---------- RECORDS
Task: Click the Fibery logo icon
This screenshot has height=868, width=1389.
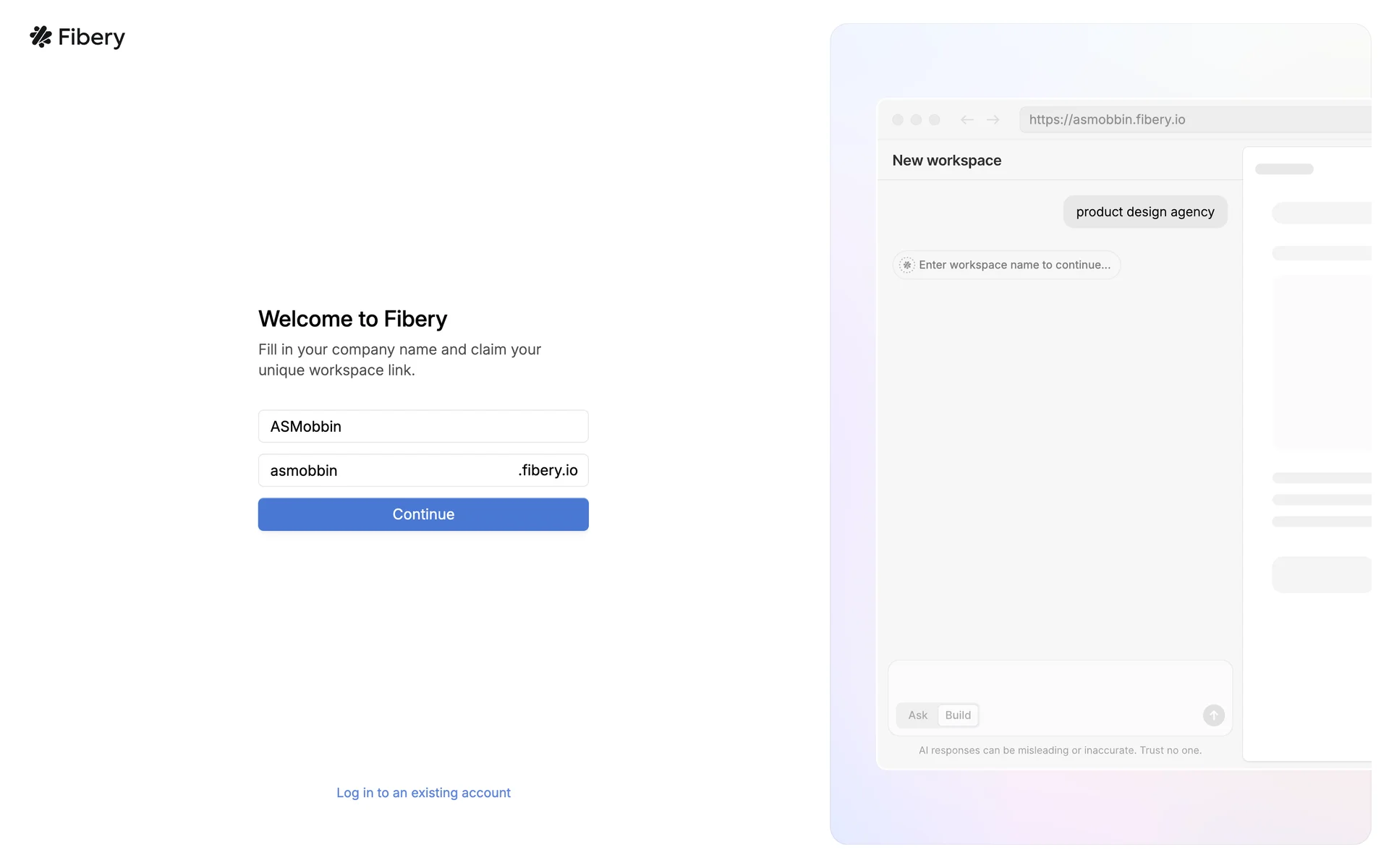Action: [x=41, y=37]
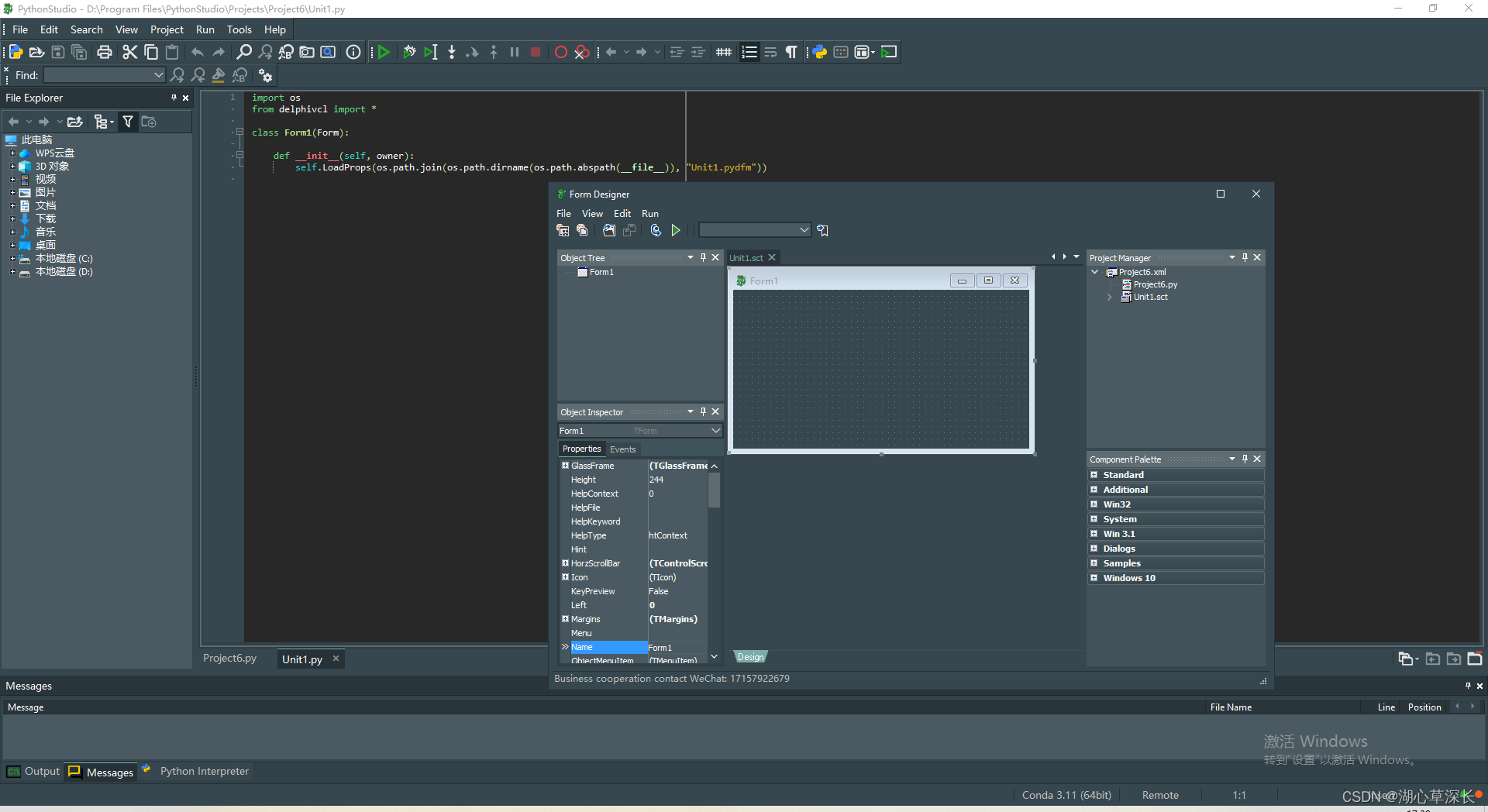Stop execution using the red square icon

[536, 52]
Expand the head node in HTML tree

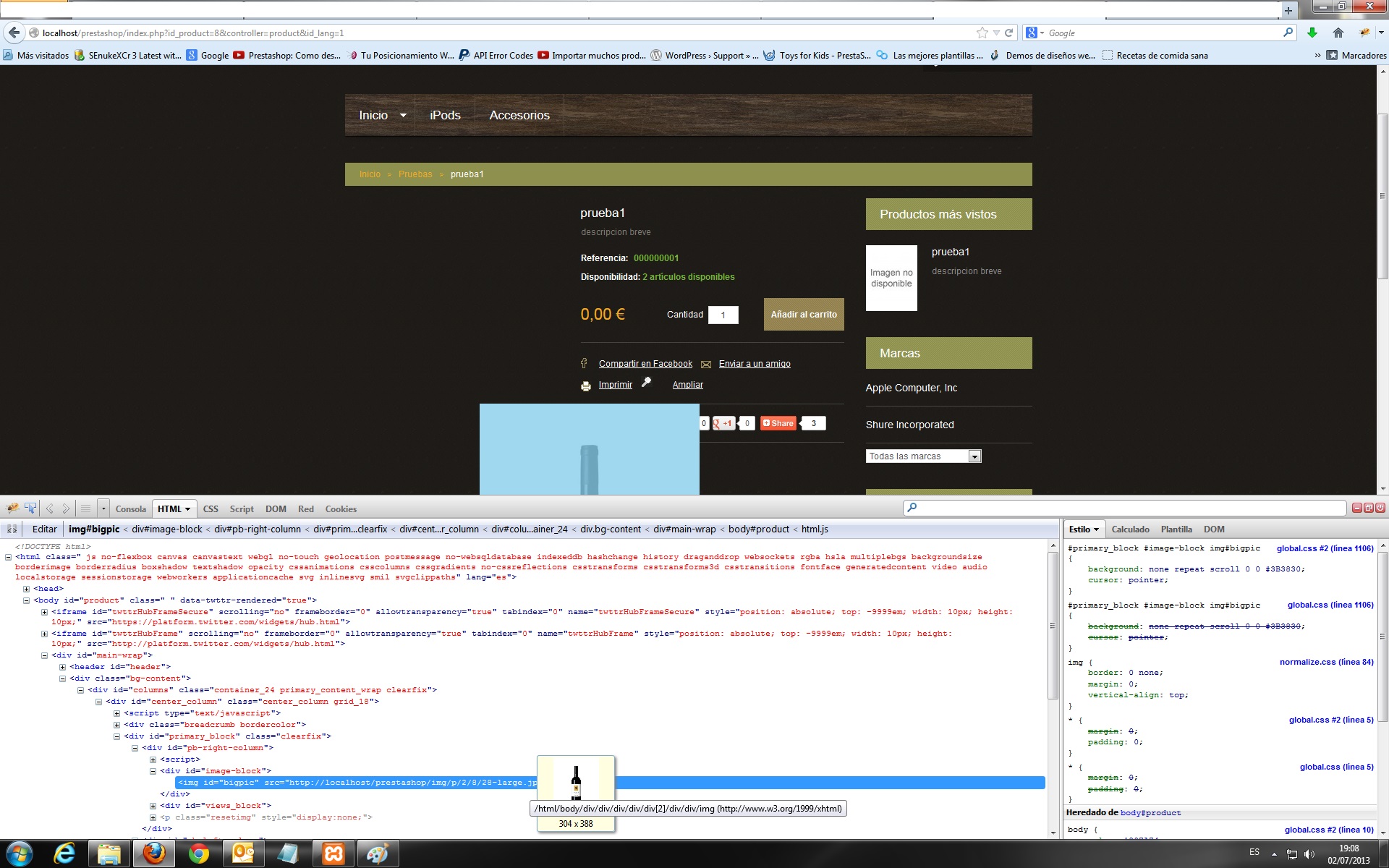(x=27, y=589)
--------------------
PROMPT: In the transcription, every picture is to be excluded and the records above given again exactly.

ANSWER TO THE PROBLEM:
Task: Click the Fibery logo icon
This screenshot has height=868, width=1389.
Action: [x=41, y=37]
Stop execution using the red square icon

[536, 52]
Expand the head node in HTML tree

(x=27, y=589)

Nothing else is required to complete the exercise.